▸ ERFORDERLICHE SCHRITTE
**a.** Von welchem Datum stammt die Bewertung des Buches „Ein Jahr voller Wunder“ im Dokumentauszug?
**b.** Gib den Abschnitt der Buchrezension von „Insgesamt 587 Bewertungen“ bis „sehr ans Herz.“ wortgetreu wieder.
**c.** Führe die Rezension zum Buch „Ein Jahr voller Wunder“ an der Stelle fort, an der sie endet.

▸ DOKUMENTAUSZUG
================================

Benutzer
Top-Rezensenten Übersicht

Benutzername: 
heinoko
Wohnort: 
Bad Krozingen

Bewertungen

Insgesamt 587 Bewertungen
Bewertung vom 12.04.2020
Ein Jahr voller Wunder
Burton-Hill, Clemency

Ein Jahr voller Wunder


ausgezeichnet

Ein Schatzkästchen für alle, die neugierige Ohren haben

Dieses Buch wurde zu meinem ganz persönlichen Schatzkästchen – und ich hoffe inständig, dass es das auch für alle wird, die wache Ohren haben. Clemency Burton-Hill, die Autorin, hat mich musikalisch aus meiner Komfortzone herausgeholt, hat mich zum musikalischen Entdecker gemacht, ließ mich staunen oder fast Vergessenes wiederfinden. Einen vielschichtigeren, beglückenderen, gehaltvolleren Jahresbegleiter konnte ich mir gar nicht wünschen. Allen, die bereit sind, Musik und Neugier miteinander zu verbinden, lege ich das Buch sehr, sehr ans Herz.

================================

▸ ANGEZEIGTE INFORMATIONEN
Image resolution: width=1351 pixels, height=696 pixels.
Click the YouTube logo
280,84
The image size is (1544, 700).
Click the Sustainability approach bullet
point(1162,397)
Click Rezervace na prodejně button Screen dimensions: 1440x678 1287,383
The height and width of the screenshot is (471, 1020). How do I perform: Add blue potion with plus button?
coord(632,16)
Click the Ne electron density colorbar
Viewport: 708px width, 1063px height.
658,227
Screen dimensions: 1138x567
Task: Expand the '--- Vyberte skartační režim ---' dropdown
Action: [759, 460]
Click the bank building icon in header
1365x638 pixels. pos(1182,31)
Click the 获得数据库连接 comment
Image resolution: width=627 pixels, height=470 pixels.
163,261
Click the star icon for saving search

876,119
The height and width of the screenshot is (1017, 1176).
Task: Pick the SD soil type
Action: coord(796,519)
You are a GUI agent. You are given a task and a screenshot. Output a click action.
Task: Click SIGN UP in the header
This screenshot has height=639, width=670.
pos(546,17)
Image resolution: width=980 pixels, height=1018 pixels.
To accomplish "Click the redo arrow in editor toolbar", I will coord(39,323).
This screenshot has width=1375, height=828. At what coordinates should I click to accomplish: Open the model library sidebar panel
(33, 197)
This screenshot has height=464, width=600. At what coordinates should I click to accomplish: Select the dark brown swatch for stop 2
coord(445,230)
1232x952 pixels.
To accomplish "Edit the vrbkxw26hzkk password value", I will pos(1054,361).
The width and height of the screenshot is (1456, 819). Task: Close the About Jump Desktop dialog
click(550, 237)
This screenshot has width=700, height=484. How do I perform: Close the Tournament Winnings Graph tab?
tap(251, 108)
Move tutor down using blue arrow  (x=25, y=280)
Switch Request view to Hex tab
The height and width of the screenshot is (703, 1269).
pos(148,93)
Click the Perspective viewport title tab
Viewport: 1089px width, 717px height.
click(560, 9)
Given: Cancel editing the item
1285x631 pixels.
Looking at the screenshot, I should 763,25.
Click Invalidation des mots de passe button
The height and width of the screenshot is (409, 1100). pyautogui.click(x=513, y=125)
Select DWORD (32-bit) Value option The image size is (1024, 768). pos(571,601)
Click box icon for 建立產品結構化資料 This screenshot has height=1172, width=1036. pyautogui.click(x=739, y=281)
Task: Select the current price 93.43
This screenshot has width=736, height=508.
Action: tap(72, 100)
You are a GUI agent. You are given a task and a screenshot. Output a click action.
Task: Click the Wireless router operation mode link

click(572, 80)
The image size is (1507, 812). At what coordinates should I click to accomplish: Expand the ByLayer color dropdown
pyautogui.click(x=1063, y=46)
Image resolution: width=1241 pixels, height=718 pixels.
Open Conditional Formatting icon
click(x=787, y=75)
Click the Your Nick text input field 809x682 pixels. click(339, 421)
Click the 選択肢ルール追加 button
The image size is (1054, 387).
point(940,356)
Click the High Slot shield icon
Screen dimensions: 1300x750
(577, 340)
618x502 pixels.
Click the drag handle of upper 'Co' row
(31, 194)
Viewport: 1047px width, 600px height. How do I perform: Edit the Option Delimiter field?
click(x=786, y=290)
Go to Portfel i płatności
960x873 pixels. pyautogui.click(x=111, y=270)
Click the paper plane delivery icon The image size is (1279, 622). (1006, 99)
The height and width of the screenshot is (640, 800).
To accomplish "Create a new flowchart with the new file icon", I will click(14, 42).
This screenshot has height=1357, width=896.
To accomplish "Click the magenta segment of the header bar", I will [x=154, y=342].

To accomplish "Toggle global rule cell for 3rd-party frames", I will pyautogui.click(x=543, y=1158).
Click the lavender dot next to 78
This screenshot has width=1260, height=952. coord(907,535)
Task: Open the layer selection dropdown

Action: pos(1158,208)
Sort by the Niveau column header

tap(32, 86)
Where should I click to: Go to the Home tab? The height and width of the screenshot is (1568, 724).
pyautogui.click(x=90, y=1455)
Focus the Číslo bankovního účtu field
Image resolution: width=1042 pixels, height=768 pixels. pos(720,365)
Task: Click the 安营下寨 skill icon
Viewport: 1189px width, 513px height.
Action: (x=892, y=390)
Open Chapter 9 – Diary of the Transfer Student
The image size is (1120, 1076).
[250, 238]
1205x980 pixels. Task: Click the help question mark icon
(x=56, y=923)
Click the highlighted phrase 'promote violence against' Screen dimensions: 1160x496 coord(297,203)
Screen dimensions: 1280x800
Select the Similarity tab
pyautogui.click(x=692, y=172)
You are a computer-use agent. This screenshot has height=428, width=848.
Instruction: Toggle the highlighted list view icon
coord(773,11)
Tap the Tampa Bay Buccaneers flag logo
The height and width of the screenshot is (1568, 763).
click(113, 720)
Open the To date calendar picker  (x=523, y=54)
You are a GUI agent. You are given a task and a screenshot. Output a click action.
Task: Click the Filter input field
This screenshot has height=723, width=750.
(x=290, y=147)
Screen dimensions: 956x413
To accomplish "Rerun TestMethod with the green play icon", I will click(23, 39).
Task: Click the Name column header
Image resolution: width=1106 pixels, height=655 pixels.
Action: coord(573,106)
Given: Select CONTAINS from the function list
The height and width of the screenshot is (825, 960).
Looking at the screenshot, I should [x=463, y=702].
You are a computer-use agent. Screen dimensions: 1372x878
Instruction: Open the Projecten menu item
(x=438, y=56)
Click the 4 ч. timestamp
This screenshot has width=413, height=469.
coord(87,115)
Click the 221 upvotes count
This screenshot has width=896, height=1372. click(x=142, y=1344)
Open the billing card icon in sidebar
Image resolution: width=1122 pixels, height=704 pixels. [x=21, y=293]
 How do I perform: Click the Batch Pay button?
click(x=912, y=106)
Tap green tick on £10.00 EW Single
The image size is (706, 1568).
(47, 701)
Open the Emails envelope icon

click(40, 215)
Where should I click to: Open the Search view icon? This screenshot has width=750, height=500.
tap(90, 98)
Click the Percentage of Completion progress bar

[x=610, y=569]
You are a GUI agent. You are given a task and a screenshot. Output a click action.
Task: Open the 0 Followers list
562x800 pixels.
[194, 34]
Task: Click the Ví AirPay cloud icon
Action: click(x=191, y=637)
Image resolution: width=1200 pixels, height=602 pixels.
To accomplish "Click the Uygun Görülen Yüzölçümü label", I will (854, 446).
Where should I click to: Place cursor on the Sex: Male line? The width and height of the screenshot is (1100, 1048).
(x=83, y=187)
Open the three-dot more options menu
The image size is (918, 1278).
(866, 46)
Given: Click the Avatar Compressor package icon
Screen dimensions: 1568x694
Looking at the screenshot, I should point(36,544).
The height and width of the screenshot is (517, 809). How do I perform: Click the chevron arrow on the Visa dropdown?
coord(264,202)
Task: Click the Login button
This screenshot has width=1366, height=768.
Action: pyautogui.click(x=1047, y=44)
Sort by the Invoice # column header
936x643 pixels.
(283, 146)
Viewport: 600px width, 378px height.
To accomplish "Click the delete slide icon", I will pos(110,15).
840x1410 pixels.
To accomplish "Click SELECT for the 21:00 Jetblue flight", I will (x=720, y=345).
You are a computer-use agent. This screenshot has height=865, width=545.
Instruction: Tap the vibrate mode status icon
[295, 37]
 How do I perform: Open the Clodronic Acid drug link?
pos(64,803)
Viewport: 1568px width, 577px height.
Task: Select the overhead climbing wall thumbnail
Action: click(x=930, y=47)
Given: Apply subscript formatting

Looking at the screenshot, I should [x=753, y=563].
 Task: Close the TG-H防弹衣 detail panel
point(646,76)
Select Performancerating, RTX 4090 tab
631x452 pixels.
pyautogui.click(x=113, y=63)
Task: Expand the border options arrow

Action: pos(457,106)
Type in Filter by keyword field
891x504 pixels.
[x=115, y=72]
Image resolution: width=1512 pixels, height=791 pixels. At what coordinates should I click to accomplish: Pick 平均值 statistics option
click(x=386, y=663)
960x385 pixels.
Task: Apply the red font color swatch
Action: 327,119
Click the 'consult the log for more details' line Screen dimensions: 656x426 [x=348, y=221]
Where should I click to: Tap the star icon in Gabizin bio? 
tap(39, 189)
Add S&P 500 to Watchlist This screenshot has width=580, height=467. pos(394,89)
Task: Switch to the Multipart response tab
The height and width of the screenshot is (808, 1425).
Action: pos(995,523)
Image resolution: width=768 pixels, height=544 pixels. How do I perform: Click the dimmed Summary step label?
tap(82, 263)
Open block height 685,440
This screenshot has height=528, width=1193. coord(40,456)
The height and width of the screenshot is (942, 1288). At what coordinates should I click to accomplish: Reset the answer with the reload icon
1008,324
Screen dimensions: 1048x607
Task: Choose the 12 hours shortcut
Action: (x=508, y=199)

================================

▸ ERGEBNISSE DER AUFGABEN
**a.** Die Bewertung stammt vom 12.04.2020.

**b.**
Insgesamt 587 Bewertungen
Bewertung vom 12.04.2020
Ein Jahr voller Wunder
Burton-Hill, Clemency

Ein Jahr voller Wunder


ausgezeichnet

Ein Schatzkästchen für alle, die neugierige Ohren haben

Dieses Buch wurde zu meinem ganz persönlichen Schatzkästchen – und ich hoffe inständig, dass es das auch für alle wird, die wache Ohren haben. Clemency Burton-Hill, die Autorin, hat mich musikalisch aus meiner Komfortzone herausgeholt, hat mich zum musikalischen Entdecker gemacht, ließ mich staunen oder fast Vergessenes wiederfinden. Einen vielschichtigeren, beglückenderen, gehaltvolleren Jahresbegleiter konnte ich mir gar nicht wünschen. Allen, die bereit sind, Musik und Neugier miteinander zu verbinden, lege ich das Buch sehr, sehr ans Herz.

**c.**
Die Autorin, eine preisgekrönte Violonistin, Musikjournalistin und Moderatorin eines Klassik-Radiosenders auf BBC, hat für jeden Tag des Jahres ein Musikstück ausgewählt und dazu in kurzer, erfrischender Form Wissenswertes über den Komponisten, über das ausgewählte Stück , auch ihre persönlichen Gedanken zur ausgewählten Komposition beigefügt. Dies jeweils prägnant und unterhaltsam geschrieben, mit viel Wissen und Gefühl. Obwohl ich mich als ausgebildete Konzertsängerin über viele Jahre sehr intensiv mit klassischer Musik beschäftigt hatte, begegnete mir in diesem Buch so manch Unbekanntes, Fremdes, Ungewohntes. Und ich war überrascht, wie ich beim Hören des vorgeschlagenen Tagestitels anhand des Kommentares der Autorin Zugang fand zu Musikbereichen, die sich mir bislang nicht erschlossen hatten.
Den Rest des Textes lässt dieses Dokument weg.